▶ [SOURCE RECORDS]:
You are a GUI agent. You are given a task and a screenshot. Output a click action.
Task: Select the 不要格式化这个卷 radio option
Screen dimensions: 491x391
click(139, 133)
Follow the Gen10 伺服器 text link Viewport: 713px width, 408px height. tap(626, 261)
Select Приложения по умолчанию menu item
==
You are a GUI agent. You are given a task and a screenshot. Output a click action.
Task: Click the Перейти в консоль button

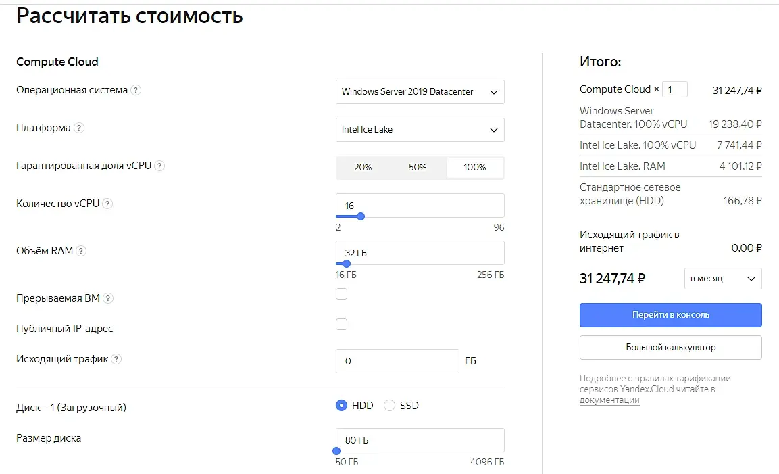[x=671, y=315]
* * *
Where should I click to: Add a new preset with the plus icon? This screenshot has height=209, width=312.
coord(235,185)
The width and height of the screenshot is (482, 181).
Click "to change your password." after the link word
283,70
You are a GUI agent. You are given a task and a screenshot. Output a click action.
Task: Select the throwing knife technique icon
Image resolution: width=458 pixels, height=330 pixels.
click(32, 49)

▶ [TRY IT]: For the string "Select", count the lines of the entries above that include it; answer with the number only.

▶ [TASK RESPONSE]: 3